--- Start of GIVEN INFORMATION ---

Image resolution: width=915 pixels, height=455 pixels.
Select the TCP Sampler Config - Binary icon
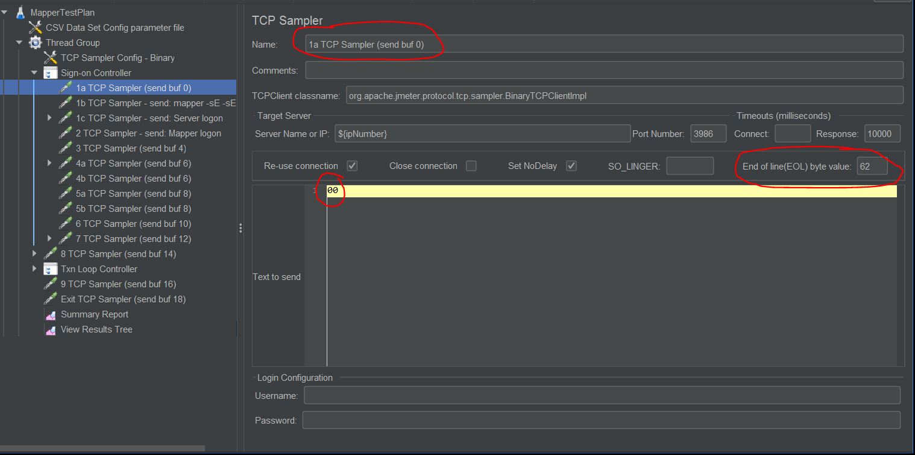(51, 57)
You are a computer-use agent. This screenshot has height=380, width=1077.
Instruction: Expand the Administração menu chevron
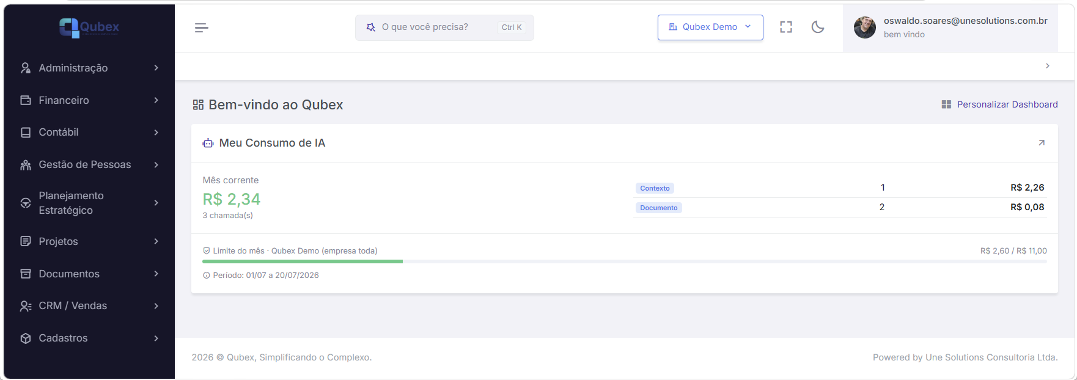(x=156, y=68)
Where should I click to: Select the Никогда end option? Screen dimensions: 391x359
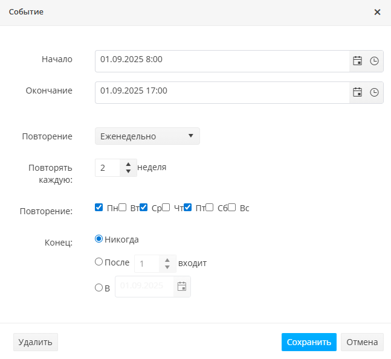99,239
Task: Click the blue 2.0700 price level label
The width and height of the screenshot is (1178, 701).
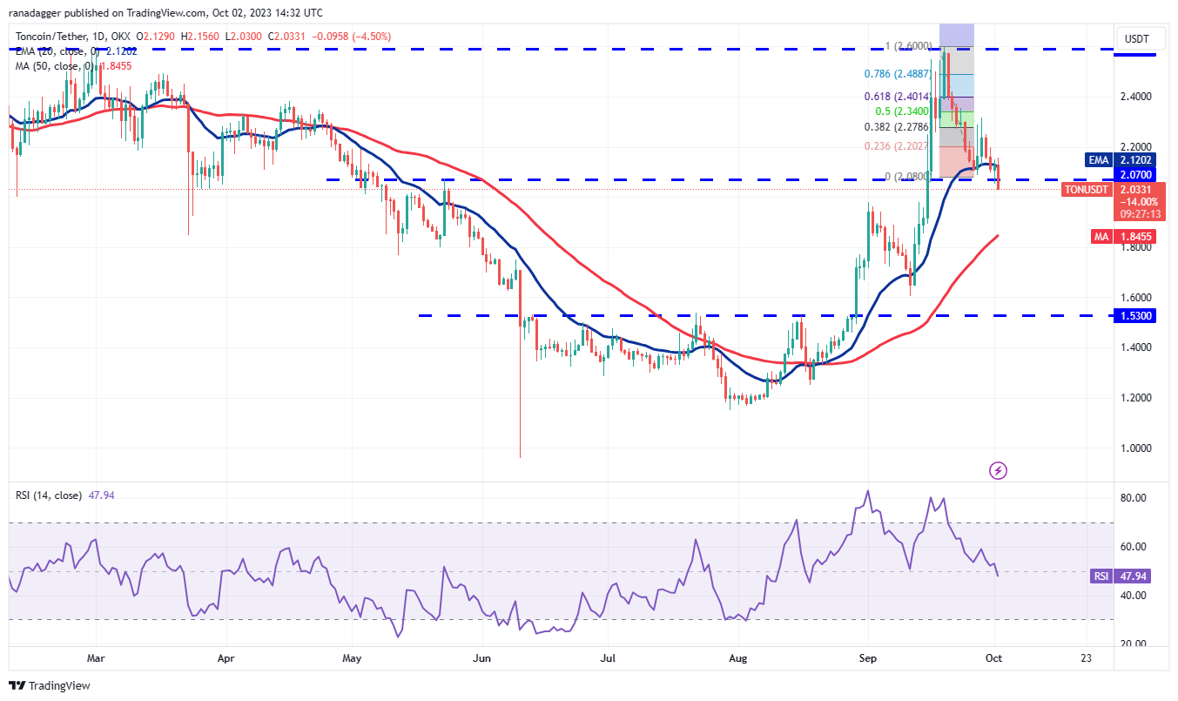Action: (x=1134, y=175)
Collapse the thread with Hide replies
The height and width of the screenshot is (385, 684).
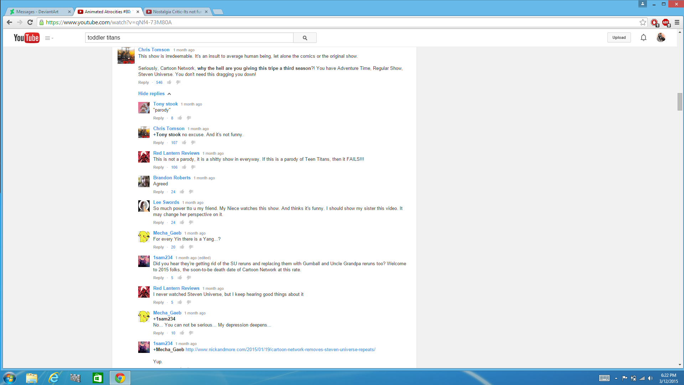[155, 93]
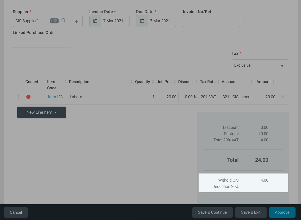This screenshot has height=220, width=301.
Task: Select the 20% VAT tax rate cell
Action: pos(208,97)
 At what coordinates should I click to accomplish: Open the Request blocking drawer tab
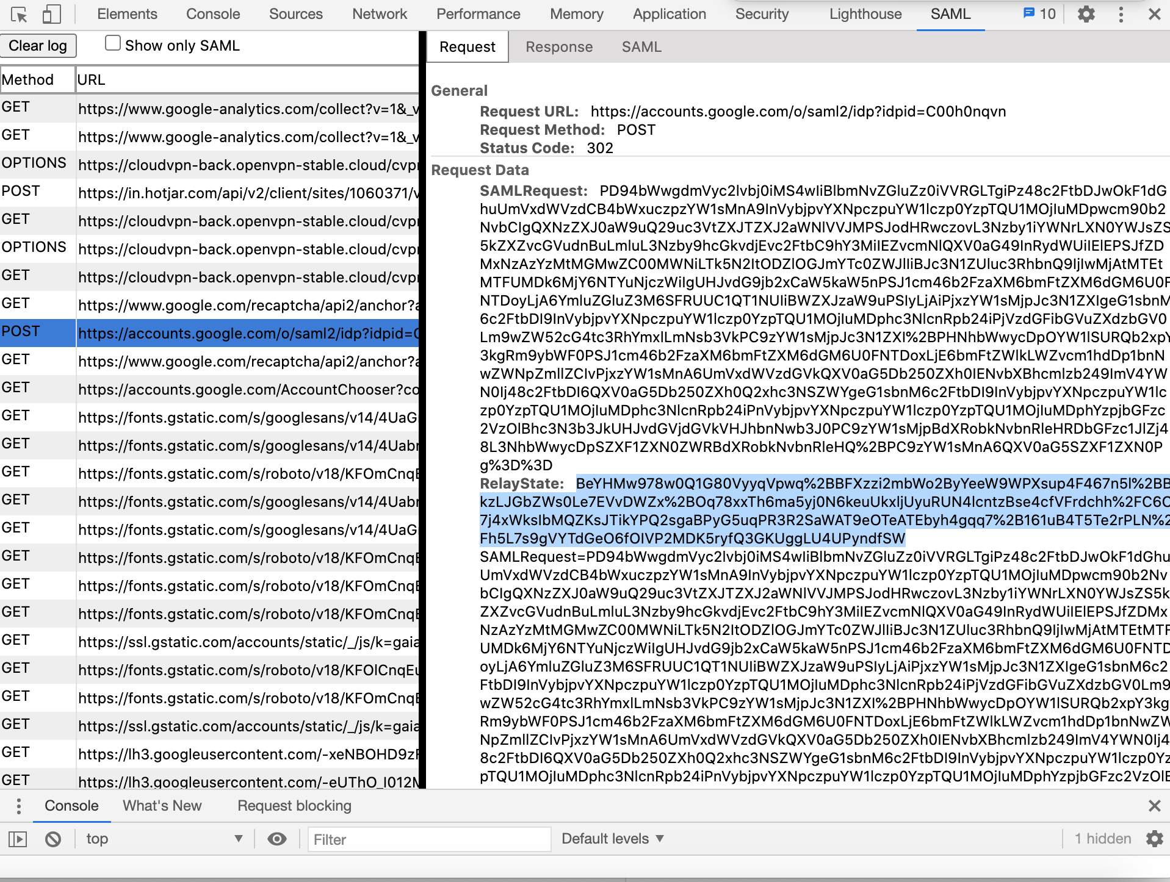point(294,806)
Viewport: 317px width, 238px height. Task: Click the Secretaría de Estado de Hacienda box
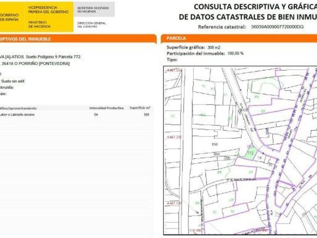(x=94, y=9)
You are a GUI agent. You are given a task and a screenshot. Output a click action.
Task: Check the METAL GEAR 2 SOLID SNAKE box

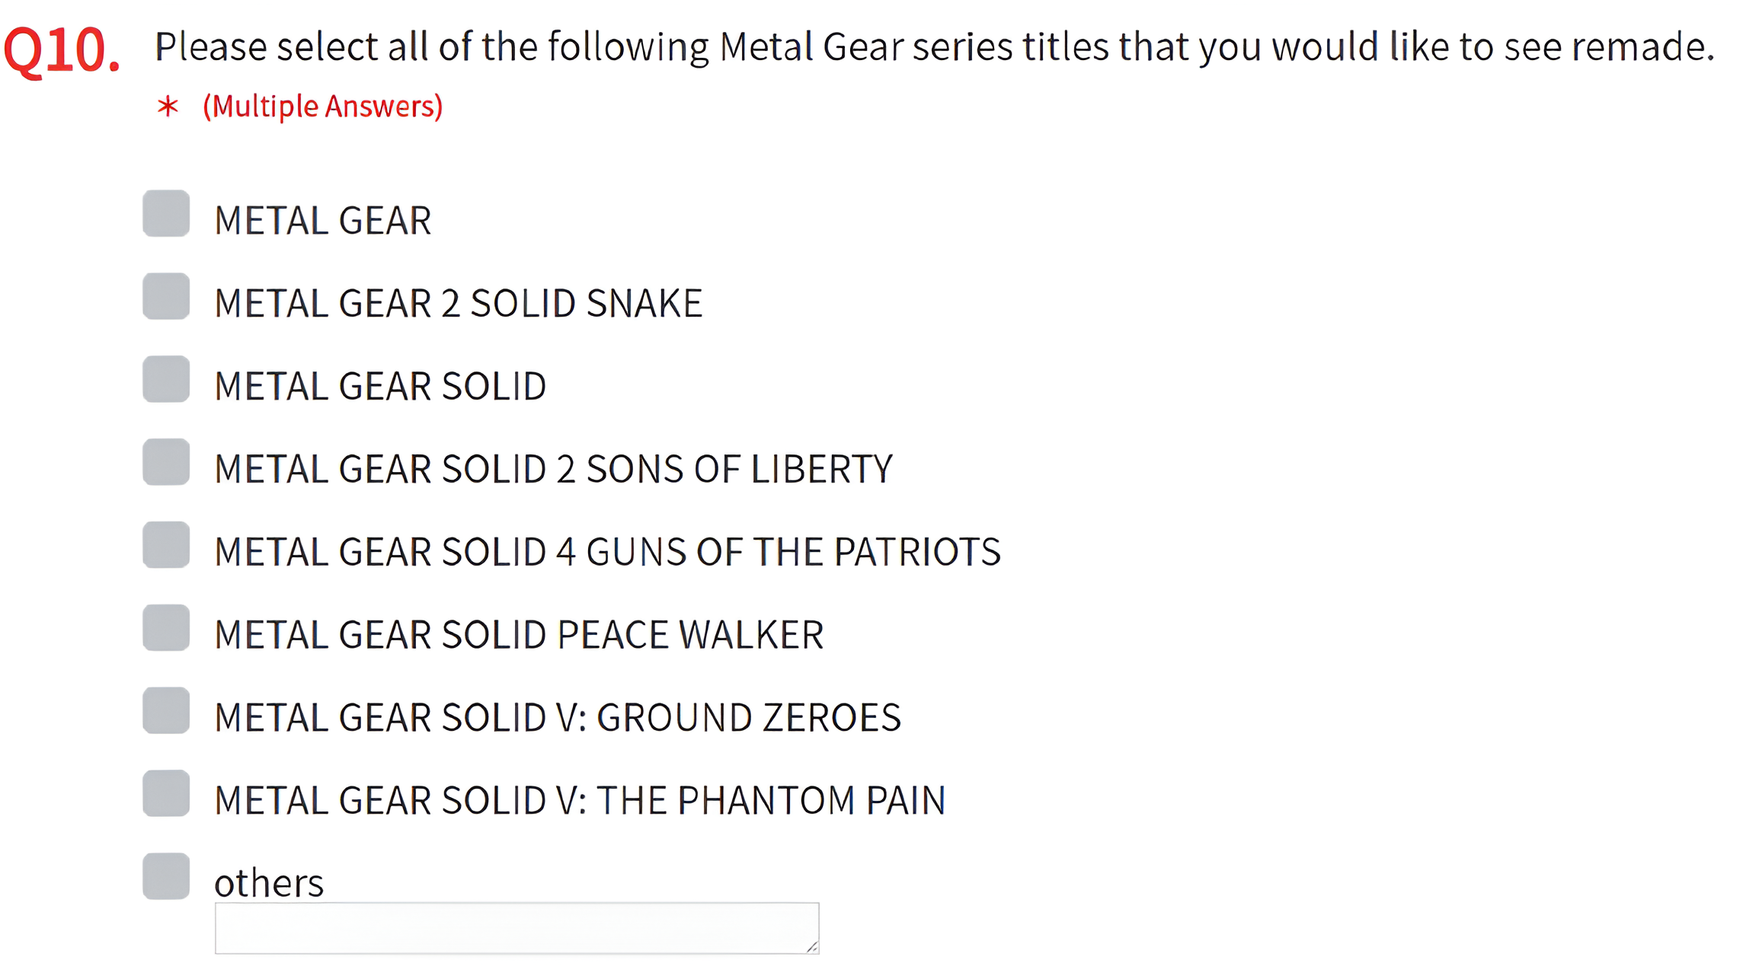166,297
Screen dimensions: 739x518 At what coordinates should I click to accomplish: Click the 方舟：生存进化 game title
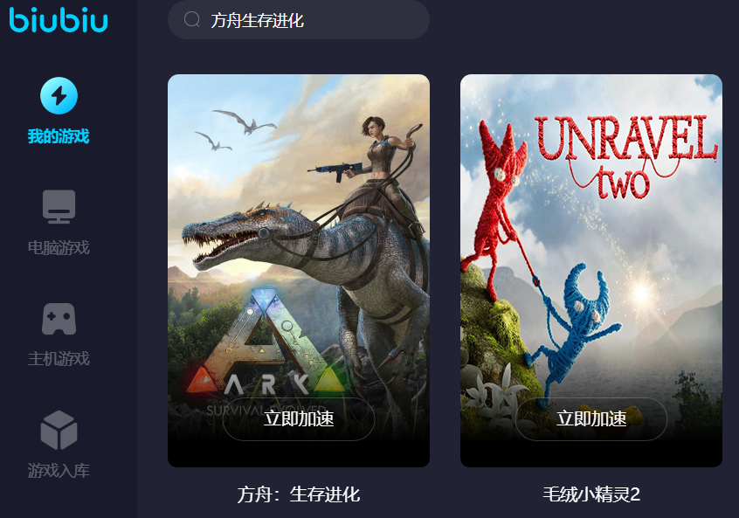(299, 495)
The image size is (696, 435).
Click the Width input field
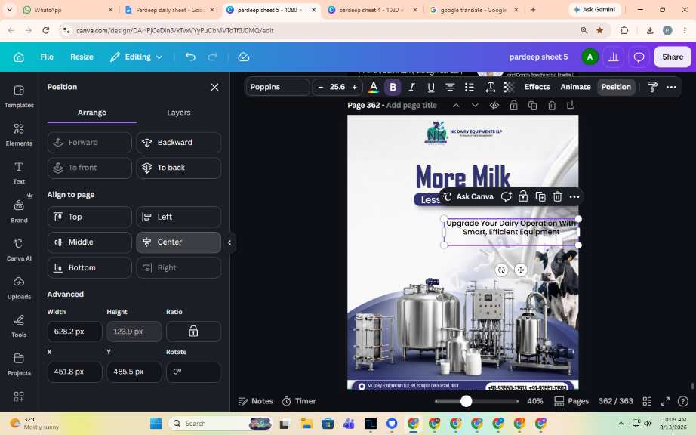(75, 332)
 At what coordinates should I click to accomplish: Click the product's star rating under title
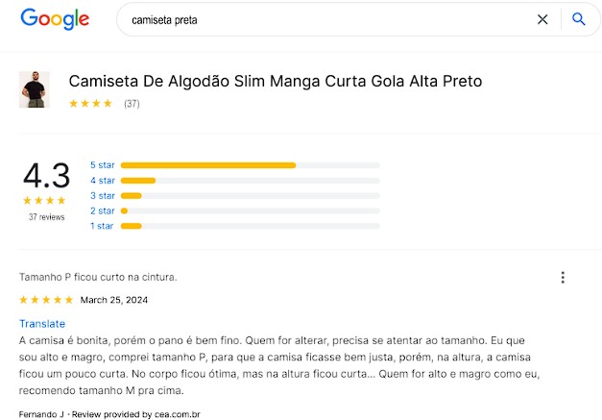tap(90, 104)
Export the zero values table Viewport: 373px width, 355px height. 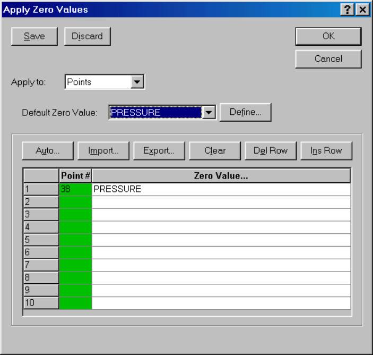[x=159, y=150]
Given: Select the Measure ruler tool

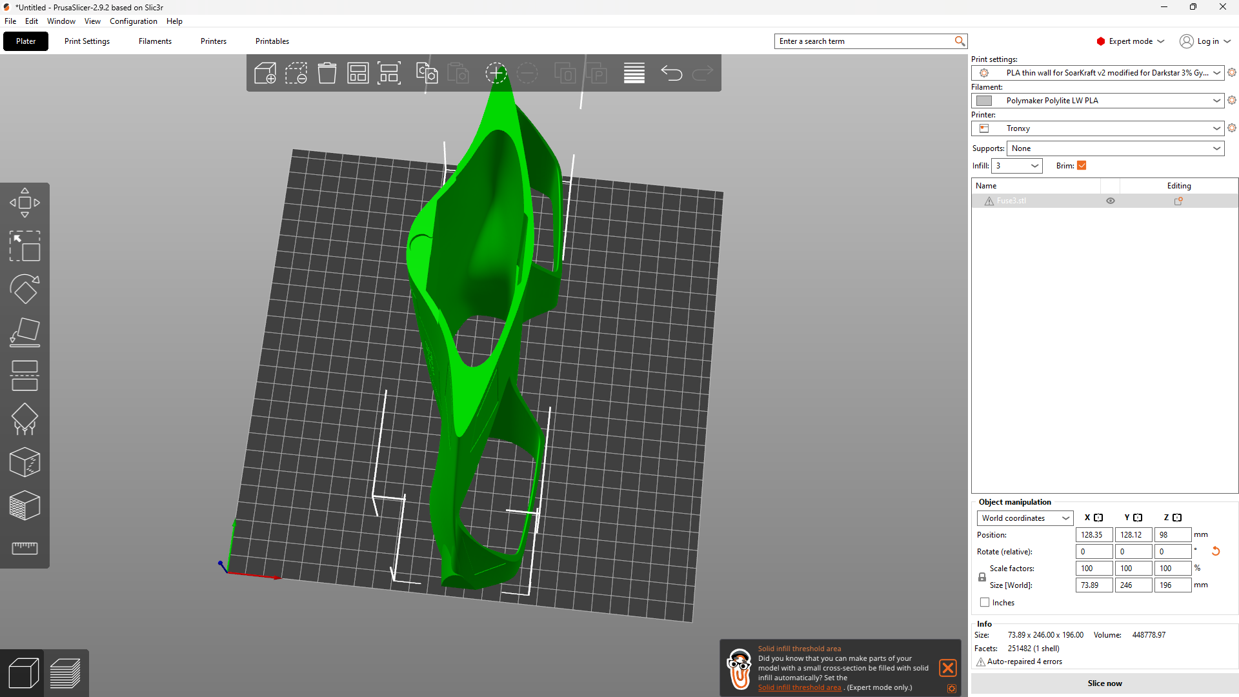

--- End of GIVEN INFORMATION ---

**EXERCISE**
Print the listing from its first line through the line containing "Action: (x=1134, y=175)", including that line, and reproduce every line unchanged. Leave the pictures out of your answer.

**TASK ANSWER**
Image resolution: width=915 pixels, height=455 pixels.
Select the TCP Sampler Config - Binary icon
(51, 57)
You are a computer-use agent. This screenshot has height=380, width=1077.
Instruction: Expand the Administração menu chevron
(x=156, y=68)
Where should I click to: Select the Никогда end option? Screen dimensions: 391x359
99,239
Task: Click the blue 2.0700 price level label
The width and height of the screenshot is (1178, 701).
Action: (x=1134, y=175)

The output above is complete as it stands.